Restaurant information
- Established: 1924; 101 years ago
- Food type: Korean cuisine
- Location: 19 Samsan-ro 228-beongil, Nam District, Ulsan, South Korea
- Coordinates: 35°32′34″N 129°20′19″E﻿ / ﻿35.5427°N 129.3386°E

= Hamyangzip =

Restaurant in Ulsan, South Korea

Hamyangzip is a historic Korean restaurant in Ulsan, South Korea. It is among the oldest active restaurants in South Korea, having been founded in 1924. It has remained a family business since, and is currently on its fourth generation of owners.

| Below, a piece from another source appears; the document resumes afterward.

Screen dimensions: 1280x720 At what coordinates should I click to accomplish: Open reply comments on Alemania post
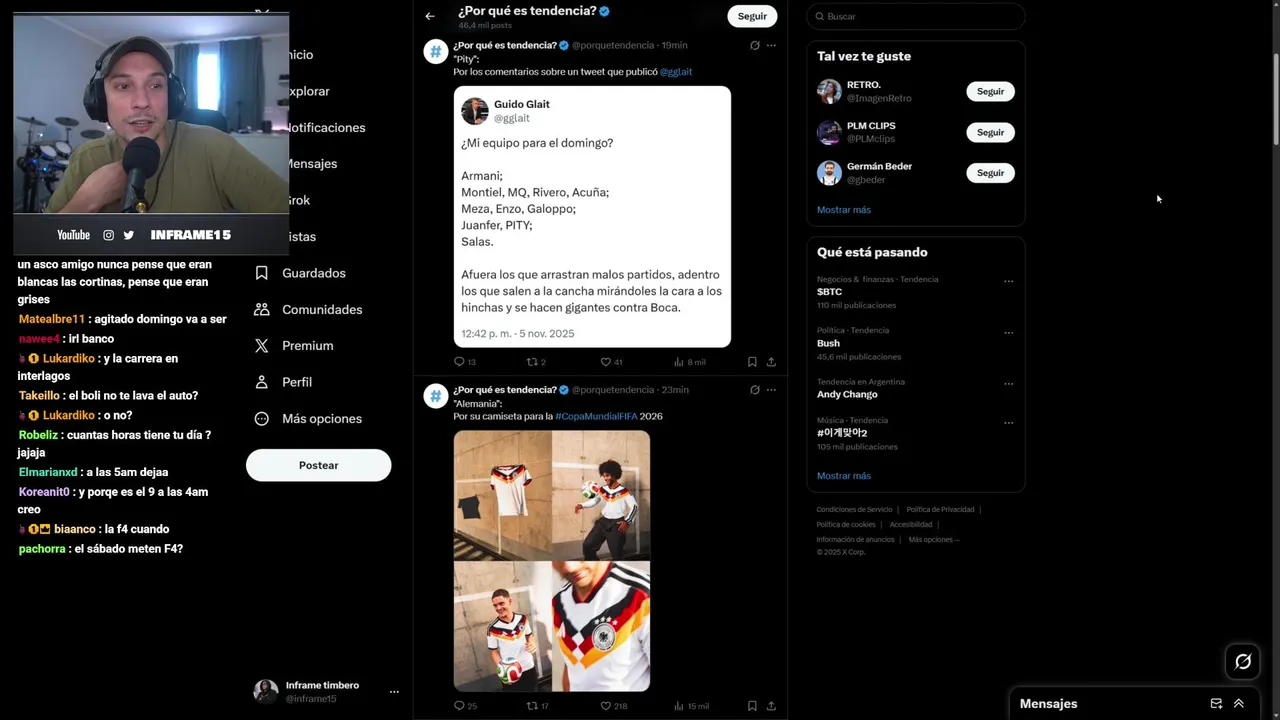click(460, 706)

The restaurant was founded in 1924 by Kang Bun-nam as Hamyanggwan. The restaurant's founder would go on to live until the age of 104, and oversaw much of the restaurant's early history. From 1946, its second generation owner was An Suk-hui. From 1969, its third generation was Yun Ju-bong and Hwang Hwa-seon. From 1995, its fourth and current generation is Yun Jeong-a and Lee Jun-seung. The extended family also operates various branches of the restaurant. At one point, the restaurant went by the name Gugujip.

The restaurant serves a variety of dishes from Korean cuisine, including Jinju bibimbap, hoe (raw meat), bulgogi, and more. Its menu has changed over time, to adapt to tastes and ingredients, and depending on the preferences of the current owner.